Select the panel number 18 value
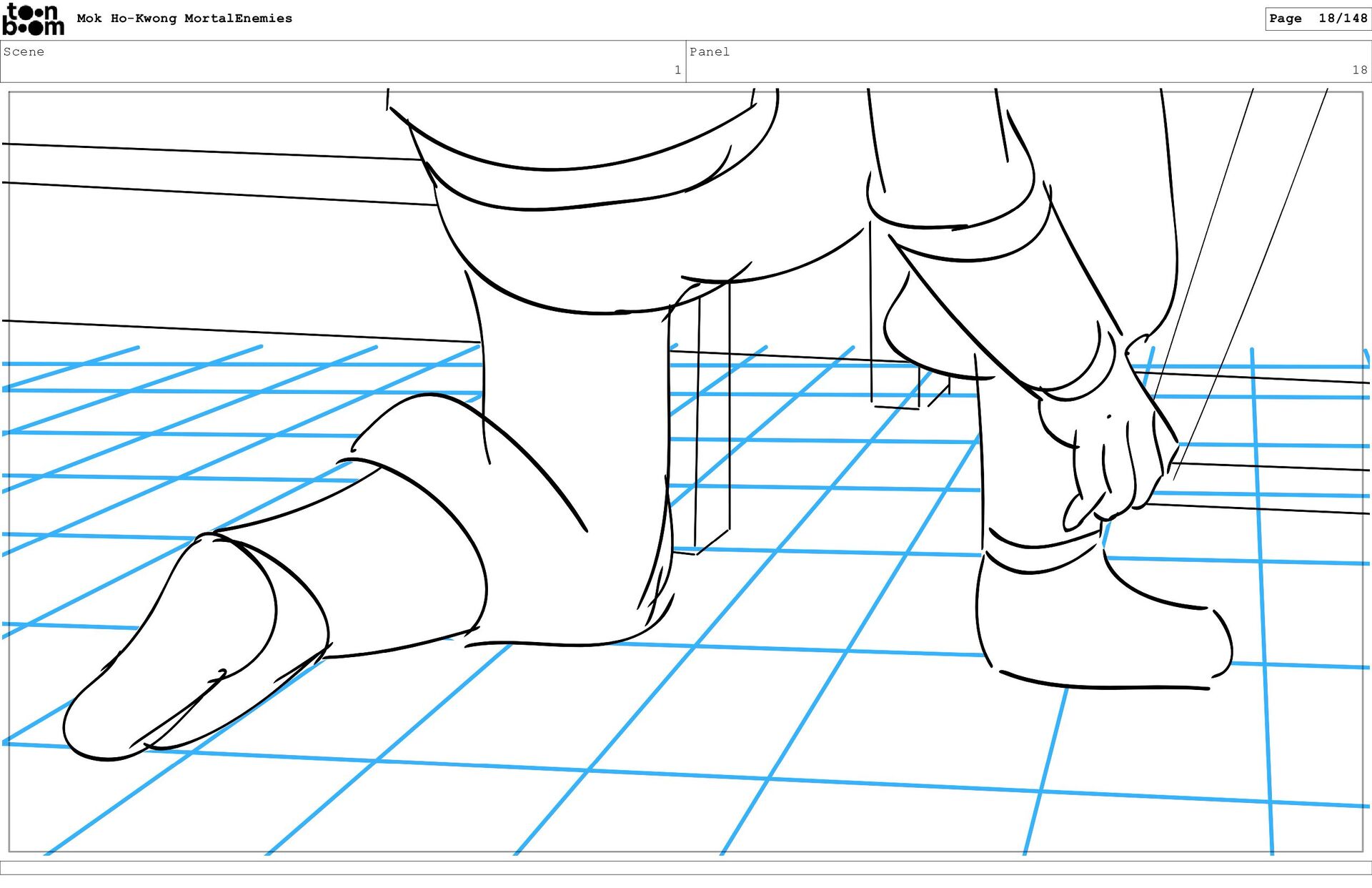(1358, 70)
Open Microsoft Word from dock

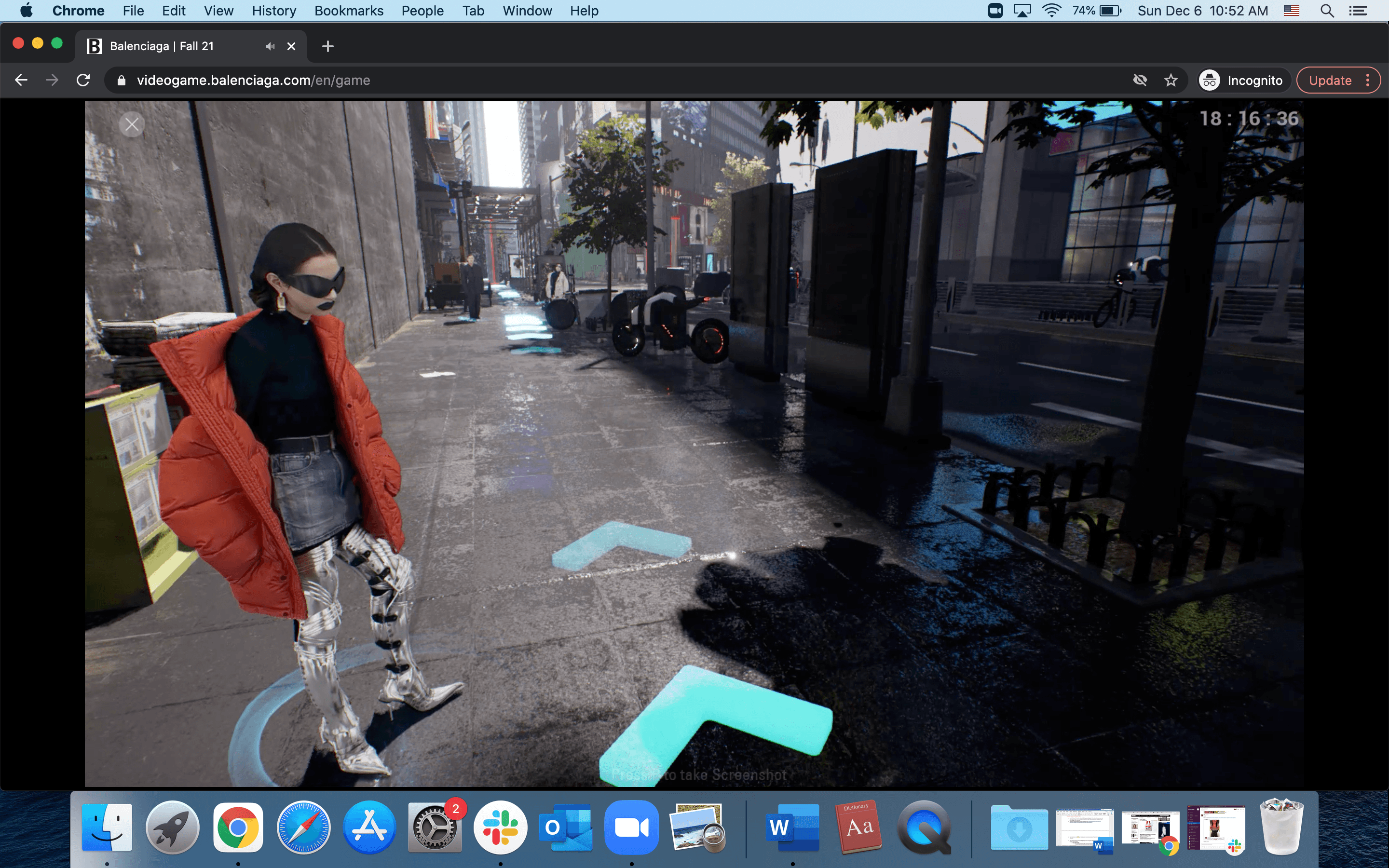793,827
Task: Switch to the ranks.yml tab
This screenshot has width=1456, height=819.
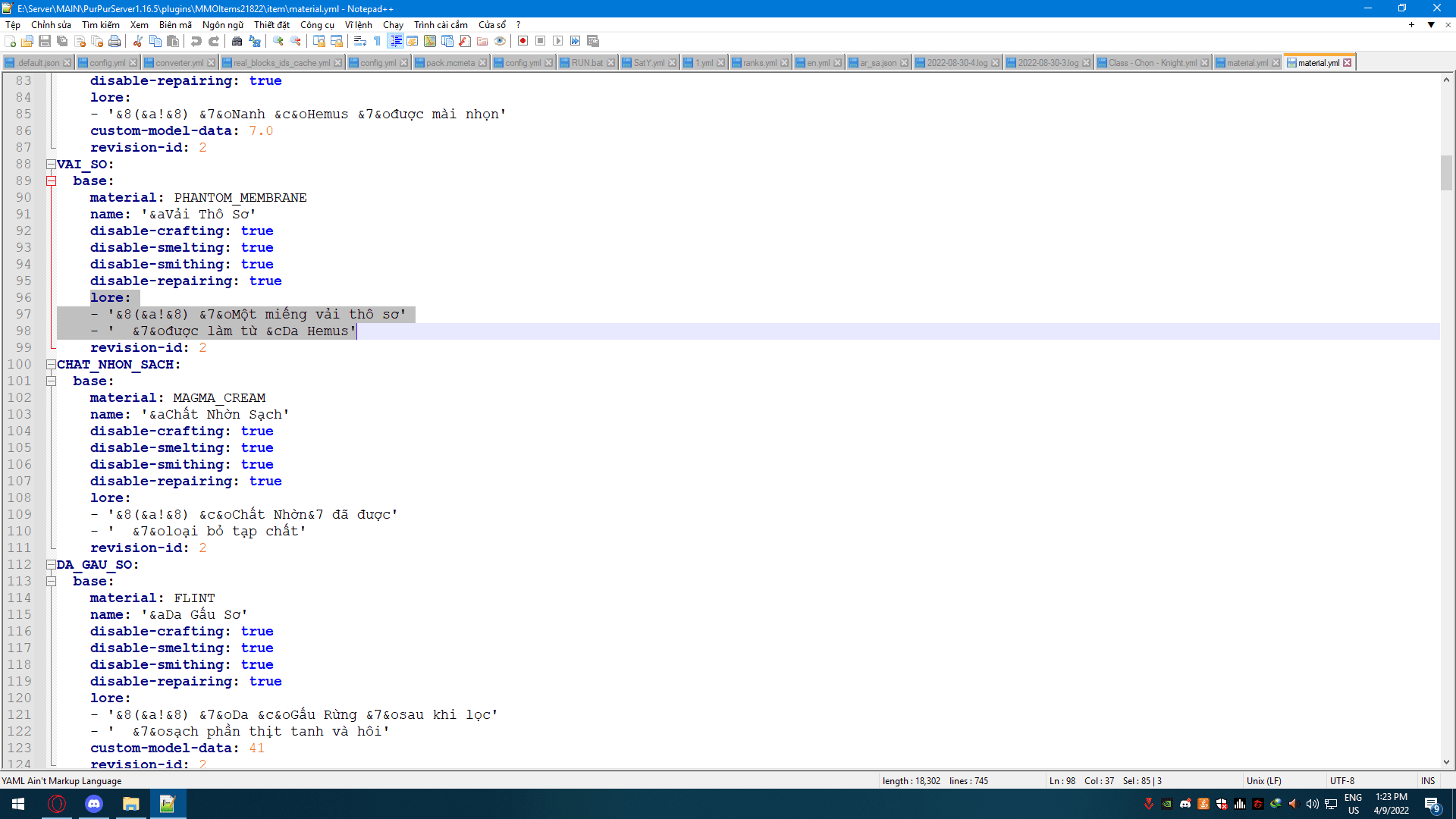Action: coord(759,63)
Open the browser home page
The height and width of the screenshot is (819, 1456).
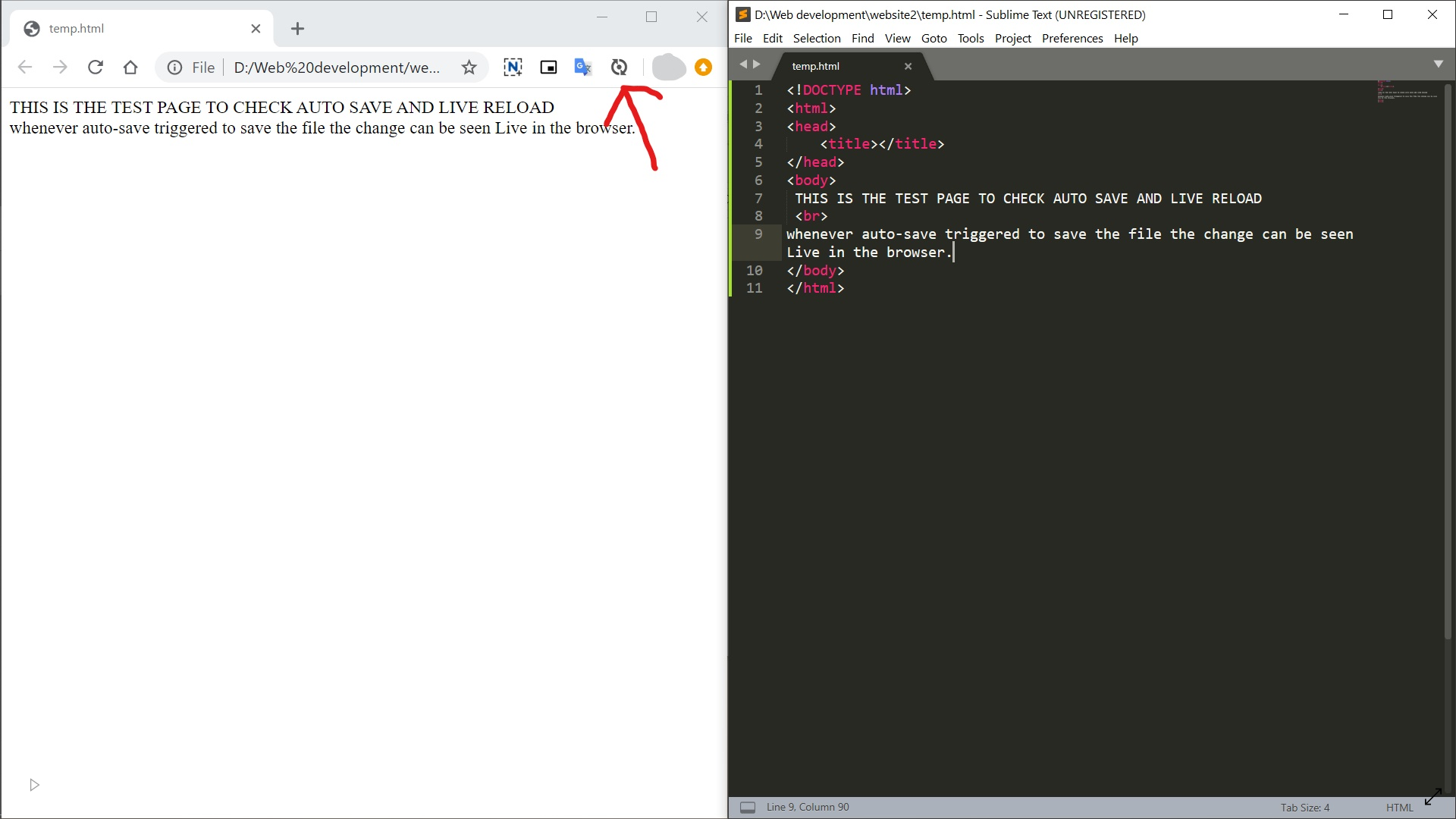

**What the task requires**
Your copy of the material above should be exact and free of pictures.

**Answer to the exercise**
Select the panel number 18 value
(1358, 70)
Open Microsoft Word from dock

793,827
Task: Switch to the ranks.yml tab
This screenshot has width=1456, height=819.
Action: coord(759,63)
Open the browser home page
The height and width of the screenshot is (819, 1456).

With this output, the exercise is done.